As for launch, there were phases of the launch that didn’t have a backup procedure in an emergency, but  the Challenger accident wasn’t a result of any of those. It was a result of complacency, mis-communication, and carelessness, but once the Shuttle got just a little higher and faster in the launch, there were procedures to separate early if necessary from either the Solid Rocket Boosters (SRBs) or the main tank and the SRBs and fly the Shuttle back to land at Kennedy Space Center. If they were even higher and faster, they could separate early and fly to a landing in Europe or Africa. They never had to test those backups (which was probably good, since I heard a talk by one of the pilots early in the program that described the maneuvers for a return to KSC as “pretty hairy”) but there were plans and procedures. It was only in the first two minutes or so of launch that it was all or nothing.

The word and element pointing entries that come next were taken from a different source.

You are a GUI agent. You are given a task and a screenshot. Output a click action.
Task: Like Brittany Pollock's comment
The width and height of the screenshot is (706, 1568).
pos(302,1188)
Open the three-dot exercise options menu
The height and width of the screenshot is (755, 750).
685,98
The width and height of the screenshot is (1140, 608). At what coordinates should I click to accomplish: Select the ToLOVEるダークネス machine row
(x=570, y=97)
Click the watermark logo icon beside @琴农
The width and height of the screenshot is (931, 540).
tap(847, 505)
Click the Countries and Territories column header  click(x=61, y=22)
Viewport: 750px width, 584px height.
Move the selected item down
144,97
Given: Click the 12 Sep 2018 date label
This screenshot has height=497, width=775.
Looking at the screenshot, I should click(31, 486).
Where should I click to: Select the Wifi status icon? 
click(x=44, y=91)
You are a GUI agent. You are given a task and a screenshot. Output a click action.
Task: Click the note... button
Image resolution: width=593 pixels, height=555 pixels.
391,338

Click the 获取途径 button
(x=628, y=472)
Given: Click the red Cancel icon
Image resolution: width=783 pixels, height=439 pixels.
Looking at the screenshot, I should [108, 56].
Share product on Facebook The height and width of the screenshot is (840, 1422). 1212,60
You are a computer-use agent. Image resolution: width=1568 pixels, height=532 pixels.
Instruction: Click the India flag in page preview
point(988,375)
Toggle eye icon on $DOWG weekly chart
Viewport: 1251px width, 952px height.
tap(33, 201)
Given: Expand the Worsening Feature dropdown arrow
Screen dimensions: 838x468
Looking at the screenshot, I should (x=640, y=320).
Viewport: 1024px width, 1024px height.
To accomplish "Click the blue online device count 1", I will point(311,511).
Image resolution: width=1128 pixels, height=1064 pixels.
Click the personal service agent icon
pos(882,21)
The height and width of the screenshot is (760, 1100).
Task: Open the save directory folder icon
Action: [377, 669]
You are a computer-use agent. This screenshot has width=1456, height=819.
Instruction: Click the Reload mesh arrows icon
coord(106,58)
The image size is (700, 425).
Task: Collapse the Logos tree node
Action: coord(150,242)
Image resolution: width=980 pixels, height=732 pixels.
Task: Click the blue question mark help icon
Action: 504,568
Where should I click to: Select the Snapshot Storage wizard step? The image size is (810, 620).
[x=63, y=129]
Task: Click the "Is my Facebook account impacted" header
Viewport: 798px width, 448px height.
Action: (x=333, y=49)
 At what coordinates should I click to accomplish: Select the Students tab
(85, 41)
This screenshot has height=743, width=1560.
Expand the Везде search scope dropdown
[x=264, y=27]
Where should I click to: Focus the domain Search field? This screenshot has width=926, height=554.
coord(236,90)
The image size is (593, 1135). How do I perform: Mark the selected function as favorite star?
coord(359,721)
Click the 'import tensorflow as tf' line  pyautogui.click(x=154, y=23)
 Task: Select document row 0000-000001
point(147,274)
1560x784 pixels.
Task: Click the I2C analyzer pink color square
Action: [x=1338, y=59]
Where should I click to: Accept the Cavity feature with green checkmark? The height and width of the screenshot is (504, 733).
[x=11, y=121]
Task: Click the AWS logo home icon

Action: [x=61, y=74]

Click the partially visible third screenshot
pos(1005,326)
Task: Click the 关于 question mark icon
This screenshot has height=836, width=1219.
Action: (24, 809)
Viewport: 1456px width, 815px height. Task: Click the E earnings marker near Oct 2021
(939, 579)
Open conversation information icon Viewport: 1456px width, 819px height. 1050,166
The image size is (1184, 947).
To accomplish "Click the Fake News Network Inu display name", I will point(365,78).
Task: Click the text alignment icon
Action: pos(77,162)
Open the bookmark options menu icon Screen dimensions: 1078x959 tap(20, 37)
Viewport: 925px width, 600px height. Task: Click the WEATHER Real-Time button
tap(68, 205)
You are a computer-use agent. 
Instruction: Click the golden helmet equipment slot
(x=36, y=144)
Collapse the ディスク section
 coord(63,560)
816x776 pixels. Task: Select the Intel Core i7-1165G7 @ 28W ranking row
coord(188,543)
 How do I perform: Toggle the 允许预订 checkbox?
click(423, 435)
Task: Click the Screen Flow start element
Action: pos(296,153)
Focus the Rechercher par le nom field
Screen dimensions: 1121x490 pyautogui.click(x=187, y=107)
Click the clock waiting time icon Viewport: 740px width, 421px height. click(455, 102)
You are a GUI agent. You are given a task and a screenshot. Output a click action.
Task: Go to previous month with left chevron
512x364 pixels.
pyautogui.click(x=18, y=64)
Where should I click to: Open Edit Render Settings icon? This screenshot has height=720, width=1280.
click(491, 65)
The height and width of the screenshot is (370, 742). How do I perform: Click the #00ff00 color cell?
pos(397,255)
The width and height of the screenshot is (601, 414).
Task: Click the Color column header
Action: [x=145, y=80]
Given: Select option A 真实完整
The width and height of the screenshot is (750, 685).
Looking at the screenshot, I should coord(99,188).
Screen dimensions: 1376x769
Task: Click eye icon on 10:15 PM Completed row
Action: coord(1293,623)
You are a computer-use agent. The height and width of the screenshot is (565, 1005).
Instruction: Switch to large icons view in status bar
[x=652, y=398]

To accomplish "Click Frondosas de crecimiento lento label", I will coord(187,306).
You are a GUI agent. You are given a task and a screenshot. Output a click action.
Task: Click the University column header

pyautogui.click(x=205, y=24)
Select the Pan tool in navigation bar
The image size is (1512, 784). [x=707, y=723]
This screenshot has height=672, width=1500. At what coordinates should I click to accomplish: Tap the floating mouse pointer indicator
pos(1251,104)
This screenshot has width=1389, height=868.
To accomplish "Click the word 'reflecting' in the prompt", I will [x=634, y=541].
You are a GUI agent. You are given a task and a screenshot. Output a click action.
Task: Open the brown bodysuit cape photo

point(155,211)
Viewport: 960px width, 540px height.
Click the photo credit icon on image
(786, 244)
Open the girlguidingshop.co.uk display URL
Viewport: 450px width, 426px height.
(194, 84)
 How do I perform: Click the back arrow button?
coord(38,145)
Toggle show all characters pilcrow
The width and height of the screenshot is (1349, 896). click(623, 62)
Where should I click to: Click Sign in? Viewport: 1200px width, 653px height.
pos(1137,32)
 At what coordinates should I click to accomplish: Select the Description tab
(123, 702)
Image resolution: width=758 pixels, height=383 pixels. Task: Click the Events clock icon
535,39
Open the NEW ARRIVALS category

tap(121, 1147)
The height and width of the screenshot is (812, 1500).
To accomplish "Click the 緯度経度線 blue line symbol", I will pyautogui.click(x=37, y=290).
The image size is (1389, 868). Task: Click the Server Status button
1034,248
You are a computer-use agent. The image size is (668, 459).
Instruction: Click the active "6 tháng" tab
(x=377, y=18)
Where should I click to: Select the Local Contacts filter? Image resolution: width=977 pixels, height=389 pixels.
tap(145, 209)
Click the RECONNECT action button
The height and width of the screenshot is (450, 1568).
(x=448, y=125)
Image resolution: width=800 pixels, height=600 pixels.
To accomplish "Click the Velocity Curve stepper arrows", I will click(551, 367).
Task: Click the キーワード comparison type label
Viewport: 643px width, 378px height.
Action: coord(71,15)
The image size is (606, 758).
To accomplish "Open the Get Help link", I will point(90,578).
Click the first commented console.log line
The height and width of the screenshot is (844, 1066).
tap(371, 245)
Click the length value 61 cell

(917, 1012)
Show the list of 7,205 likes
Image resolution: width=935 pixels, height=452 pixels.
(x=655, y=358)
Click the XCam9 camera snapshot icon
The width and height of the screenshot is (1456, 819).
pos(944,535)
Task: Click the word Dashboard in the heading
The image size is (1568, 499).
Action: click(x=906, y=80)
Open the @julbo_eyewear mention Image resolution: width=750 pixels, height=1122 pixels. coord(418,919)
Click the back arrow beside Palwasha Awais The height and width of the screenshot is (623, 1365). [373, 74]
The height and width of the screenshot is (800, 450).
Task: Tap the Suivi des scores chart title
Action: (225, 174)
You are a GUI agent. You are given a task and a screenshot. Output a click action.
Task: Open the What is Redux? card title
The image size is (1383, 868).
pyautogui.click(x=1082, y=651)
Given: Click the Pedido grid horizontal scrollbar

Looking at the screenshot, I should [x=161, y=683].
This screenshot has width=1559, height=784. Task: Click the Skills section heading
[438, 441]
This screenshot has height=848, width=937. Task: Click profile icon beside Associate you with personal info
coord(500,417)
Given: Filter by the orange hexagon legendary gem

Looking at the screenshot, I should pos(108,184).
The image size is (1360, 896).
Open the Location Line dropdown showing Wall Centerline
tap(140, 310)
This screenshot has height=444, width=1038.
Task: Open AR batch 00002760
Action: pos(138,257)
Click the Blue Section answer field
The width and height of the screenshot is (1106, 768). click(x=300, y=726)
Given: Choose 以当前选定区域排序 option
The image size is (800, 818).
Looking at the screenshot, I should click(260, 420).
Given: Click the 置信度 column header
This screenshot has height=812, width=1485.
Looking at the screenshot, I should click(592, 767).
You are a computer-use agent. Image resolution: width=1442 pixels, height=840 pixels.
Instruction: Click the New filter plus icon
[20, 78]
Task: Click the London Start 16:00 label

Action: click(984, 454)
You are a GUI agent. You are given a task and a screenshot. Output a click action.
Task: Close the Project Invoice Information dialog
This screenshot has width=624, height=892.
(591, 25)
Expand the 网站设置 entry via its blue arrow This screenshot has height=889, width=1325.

Oxygen generation? Multiple backup systems. CO2 scrubbing? Multiple backup systems. Ammonia leak?  Computer failure? Depressurization? Electrical? Power generation? All have multiple backup systems and procedures.

Everything has a backup system — the more critical the system, the critical that it have at least one and preferably multiple backup system

Simple concept. Good idea. Excellent design philosophy.

Step back for a moment and look at the forest instead of the trees.

Why is there no backup procedure, plan, or system for getting astronauts to or from ISS if the Russians can’t or won’t take them on a Soyuz?

What if the Soyuz has a launch failure and the launch fleet is grounded? What if there are manufacturing, labor, or other issues with the factories in Russia? What if Russia and the US get into a spat over, say, Ukraine, and they won’t sell us seats any more?

With a long-standing design philosophy of avoiding wherever possible letting there be a “single point of failure,” didn’t anyone at NASA see that by putting the Shuttles in museums they were deliberately building a huge single point of failure into an absolutely critical aspect of the program?

I’m sorry, I just can’t see how that one fell through the cracks.

It looks to me like the Bush administration, the Obama administration, Congress, and multiple NASA administrations all turned a blind eye to the number one rule that they had learned in fifty years of manned spaceflight. They broke that rule and gambled that they could get away with it.

Maybe they will. The Russians haven’t actually stopped carrying our astronauts, they’ve just done some sword rattling. Maybe the Ukraine crisis will blow over. Maybe Putin will mellow out and pull his troops back.

Or maybe we should just be praying that Elon Musk and SpaceX are smarter, faster, more aggressive, and more forward thinking than anyone is at NASA, Congress, or the White House. If things deteriorate in the Balkans, it may be up to them to save our bacon.